NDM-1 β-lactamase was also found in a K. pneumoniae isolate from Croatia, and the patient arrived from Bosnia and Herzegovina. The second geographical origin is considered to be eastern Balkans.[17]
In May 2010, a case of infection with E. coli expressing NDM-1 was reported in Coventry in the United Kingdom.[18] The patient was a man of Indian origin who had visited India 18 months previously, where he had undergone dialysis. In initial assays the bacterium was fully resistant to all antibiotics tested, while later tests found that it was susceptible to tigecycline and colistin. The authors warned that international travel and patients' use of multiple countries' healthcare systems could lead to the "rapid spread of NDM-1 with potentially serious consequences".
As of June 2010[update], there were three reported cases of Enterobacteriaceae isolates bearing this newly described resistance mechanism in the US, the Centers for Disease Control and Prevention (CDC) stated that "All three U.S. isolates were from patients having received recent medical care in India."[19] However, US experts stated that it is unclear as to whether this strain is any more dangerous than existing antibiotic-resistant bacteria such as methicillin-resistant Staphylococcus aureus, which are already common in the USA.[20]
In July 2010, a team in New Delhi reported a cluster of three cases of Acinetobacter baumannii bearing blaNDM-1 that were found in the intensive care unit of a hospital in Chennai, India, in April 2010. As previously, the bacteria were fully resistant to all the aminoglycoside, β-lactam, and quinolone antibiotics, but were susceptible to tigecycline and colistin.

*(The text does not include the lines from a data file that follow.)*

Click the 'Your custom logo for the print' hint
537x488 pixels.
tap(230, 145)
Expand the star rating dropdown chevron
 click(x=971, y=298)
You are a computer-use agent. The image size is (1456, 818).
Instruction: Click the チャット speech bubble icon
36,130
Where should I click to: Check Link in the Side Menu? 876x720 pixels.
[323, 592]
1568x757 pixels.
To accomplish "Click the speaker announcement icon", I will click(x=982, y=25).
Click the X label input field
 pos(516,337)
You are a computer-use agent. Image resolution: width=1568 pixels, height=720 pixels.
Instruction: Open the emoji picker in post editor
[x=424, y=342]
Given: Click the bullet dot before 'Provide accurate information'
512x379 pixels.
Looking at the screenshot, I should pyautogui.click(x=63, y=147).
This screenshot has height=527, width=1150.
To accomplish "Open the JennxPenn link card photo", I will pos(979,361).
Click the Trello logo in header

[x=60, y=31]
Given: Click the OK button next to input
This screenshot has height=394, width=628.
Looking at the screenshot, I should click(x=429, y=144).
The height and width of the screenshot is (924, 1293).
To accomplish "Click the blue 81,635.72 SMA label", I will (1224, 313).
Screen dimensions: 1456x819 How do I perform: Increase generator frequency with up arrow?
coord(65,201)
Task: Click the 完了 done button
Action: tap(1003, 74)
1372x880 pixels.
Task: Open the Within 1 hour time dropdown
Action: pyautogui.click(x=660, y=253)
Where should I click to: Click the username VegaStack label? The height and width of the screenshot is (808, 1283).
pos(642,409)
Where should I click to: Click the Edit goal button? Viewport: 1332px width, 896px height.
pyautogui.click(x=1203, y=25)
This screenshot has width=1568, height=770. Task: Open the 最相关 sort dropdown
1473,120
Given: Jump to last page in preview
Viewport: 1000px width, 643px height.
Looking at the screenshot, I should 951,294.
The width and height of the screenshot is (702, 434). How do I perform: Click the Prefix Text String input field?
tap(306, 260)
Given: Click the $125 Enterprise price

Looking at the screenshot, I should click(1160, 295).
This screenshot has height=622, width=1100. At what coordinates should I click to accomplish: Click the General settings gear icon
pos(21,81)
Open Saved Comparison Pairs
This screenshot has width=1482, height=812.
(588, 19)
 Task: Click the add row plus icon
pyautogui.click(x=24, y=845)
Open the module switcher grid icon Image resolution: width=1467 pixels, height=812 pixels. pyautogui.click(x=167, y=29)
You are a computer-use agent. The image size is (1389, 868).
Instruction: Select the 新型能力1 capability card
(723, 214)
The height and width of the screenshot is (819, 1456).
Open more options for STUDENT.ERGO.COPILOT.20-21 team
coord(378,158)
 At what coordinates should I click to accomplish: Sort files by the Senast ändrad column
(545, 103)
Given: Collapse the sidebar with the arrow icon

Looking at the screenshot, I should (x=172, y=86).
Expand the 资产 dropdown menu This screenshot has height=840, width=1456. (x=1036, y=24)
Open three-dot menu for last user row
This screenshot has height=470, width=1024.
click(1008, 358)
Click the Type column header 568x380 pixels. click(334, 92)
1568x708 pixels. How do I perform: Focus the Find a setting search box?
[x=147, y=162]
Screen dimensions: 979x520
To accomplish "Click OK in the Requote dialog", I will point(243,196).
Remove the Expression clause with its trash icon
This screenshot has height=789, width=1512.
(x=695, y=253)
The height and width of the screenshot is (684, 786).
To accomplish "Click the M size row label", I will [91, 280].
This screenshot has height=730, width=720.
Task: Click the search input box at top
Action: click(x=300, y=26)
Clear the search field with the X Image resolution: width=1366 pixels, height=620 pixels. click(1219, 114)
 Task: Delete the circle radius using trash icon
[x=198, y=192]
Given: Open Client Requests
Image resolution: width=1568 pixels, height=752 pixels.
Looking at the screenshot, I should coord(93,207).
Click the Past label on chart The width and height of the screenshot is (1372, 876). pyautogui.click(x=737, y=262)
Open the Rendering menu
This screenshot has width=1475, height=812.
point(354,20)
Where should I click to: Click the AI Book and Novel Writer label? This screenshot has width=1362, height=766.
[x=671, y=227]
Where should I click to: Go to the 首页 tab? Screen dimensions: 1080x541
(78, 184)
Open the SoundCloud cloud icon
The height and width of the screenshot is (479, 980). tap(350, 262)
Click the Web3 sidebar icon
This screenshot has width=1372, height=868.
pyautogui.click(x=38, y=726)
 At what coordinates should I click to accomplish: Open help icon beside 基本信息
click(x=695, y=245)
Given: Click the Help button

This particularly broad spectrum of antibiotic resistance was heightened by the strain's expressing several different resistance genes in addition to blaNDM-1.[21]
A study by a multi-national team was published in the August 2010 issue of the journal The Lancet Infectious Diseases. This examined the emergence and spread of bacteria carrying the blaNDM-1 gene. This reported on 37 cases in the United Kingdom, 44 isolates with NDM-1in Chennai, 26 in Haryana, and 73 in various other sites in Pakistan and India.[1] The authors' analysis of the strains showed that many carried blaNDM-1 on plasmids, which will allow the gene to be readily transferred between different strains of bacteria by horizontal gene transfer. All the isolates were resistant to multiple different classes of antibiotics, including beta-lactam antibiotics, fluoroquinolones, and aminoglycosides, but most were still susceptible to the polymyxin antibiotic colistin.
On 21 August 2010, Ontario, Canada, had its first confirmed case of the "superbug" in Brampton. There were other confirmed cases in British Columbia and Alberta.[22] These confirmed NDM-1 infected cases have no relationship with New Delhi, India. The patients or their relatives never travelled to India in the last decade.
On 6 September 2010, Japan detected its first ever case of the NDM-1 enzyme. In May 2009, a Japanese man in his 50s who had recently returned from vacation in India was struck with a fever and hospitalized, later making a full recovery. Hospital officials confirmed that tests carried out after the patient's recovery were positive for the NDM-1 enzyme.[23]
An environmental point prevalence study conducted between 26 September and 10 October 2010 found bacteria with the NDM-1 gene in drinking water and seepage samples in New Delhi. 50 tap water samples and 171 seepage samples were collected from sites within 12 km of central New Delhi. Of these samples, 20 strains of bacteria were found to contain NDM-1 gene in 51 out of 171 seepage samples and 2 out of 50 tap water samples.[24][8]
On 8 May 2012, the presence of NDM was found in a patient who died at Royal Alexandra Hospital in Edmonton, Alberta. The patient was also found to be carrying an Acinetobacter strain. The patient contracted the bacteria after another patient, who had surgery on the Indian subcontinent, traveled to Canada and was admitted to hospital with an infection.[25]
Science Daily reported on the 16 December 2013 that a team of scientists from Rice, Nankai and Tianjin universities found NDM-1 in two wastewater treatment plants in northern China.[26][27] In fact, the NDM-1 was unable to be removed after several treatments and attempts to disinfect the plants. Disinfection by chlorine, one of the most effective methods currently, also failed to eradicate the beta-lactamase.[26]
In June 2014 it was reported that the molecule aspergillomarasmine A from the Aspergillus fungus turns off the resistance mechanism of NDM-1 and thus makes bacteria once again sensitive to traditional antibiotics. It has been shown to be effective in mice and rats but has not yet been tested in humans for safety or effectiveness.[28]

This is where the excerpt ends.